Skipping breakfast, going longer than 4 hours between meals and/or cutting out entire food can deprive your brain of precious fuel. As a result, you may be soldiering through fatigue, headaches, irritability and poor concentration.
If you would like to do even better work and show up for the activities and people you care about most with more energy, focus and creativity, consider trying any one or more of the following suggestions:
Eat breakfast: it can be as quick and easy as having some nuts and a piece of fruit or toast and a hard-boiled egg.

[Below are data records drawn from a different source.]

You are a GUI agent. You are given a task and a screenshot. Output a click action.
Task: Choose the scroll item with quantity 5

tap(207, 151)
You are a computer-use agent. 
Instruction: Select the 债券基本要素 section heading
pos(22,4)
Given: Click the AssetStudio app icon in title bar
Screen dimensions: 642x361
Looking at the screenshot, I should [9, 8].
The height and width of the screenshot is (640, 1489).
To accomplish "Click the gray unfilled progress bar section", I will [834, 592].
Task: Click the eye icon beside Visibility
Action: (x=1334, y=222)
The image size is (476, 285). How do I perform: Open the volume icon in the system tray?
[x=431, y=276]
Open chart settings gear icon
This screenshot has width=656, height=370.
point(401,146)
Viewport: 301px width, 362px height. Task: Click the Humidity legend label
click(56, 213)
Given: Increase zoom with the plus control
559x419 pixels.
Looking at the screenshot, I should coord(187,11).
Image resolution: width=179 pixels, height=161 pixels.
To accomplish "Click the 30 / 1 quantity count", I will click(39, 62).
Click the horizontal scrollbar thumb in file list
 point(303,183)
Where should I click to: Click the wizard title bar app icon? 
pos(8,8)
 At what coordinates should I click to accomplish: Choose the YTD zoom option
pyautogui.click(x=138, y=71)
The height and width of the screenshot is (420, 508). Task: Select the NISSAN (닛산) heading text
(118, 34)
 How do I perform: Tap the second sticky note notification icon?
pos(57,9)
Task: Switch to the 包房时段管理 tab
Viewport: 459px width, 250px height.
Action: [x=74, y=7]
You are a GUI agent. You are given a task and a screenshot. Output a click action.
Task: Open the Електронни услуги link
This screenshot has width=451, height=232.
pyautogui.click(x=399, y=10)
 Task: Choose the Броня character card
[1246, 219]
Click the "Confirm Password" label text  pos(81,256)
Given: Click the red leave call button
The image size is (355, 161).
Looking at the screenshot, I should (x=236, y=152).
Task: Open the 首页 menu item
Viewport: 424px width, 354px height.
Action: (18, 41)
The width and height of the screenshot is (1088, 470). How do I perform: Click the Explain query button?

It can also be a full breakfast—whatever sounds appetizing and satisfying to YOU.
Don’t run on empty: have a snack/meal 3-4 hours after your last meal or whenever you start to feel hungry (whichever comes first).
Aim for balance: eat a snack/meal that contains protein (e.g. turkey, eggs, cheese, nuts), carbohydrates (e.g. bread, rice, fruits, beans) and fat (e.g. avocado, salmon, nuts, butter).
These are not meant to be hard and fast rules or “shoulds”. Always follow your intuition (and treatment plan if you are under the care of a healthcare provider) when it comes to your health and wellbeing.
Take what works for you and leave the rest. The important thing is that your nutritional practices provide you with the fuel you need so you can do more of what makes you come alive.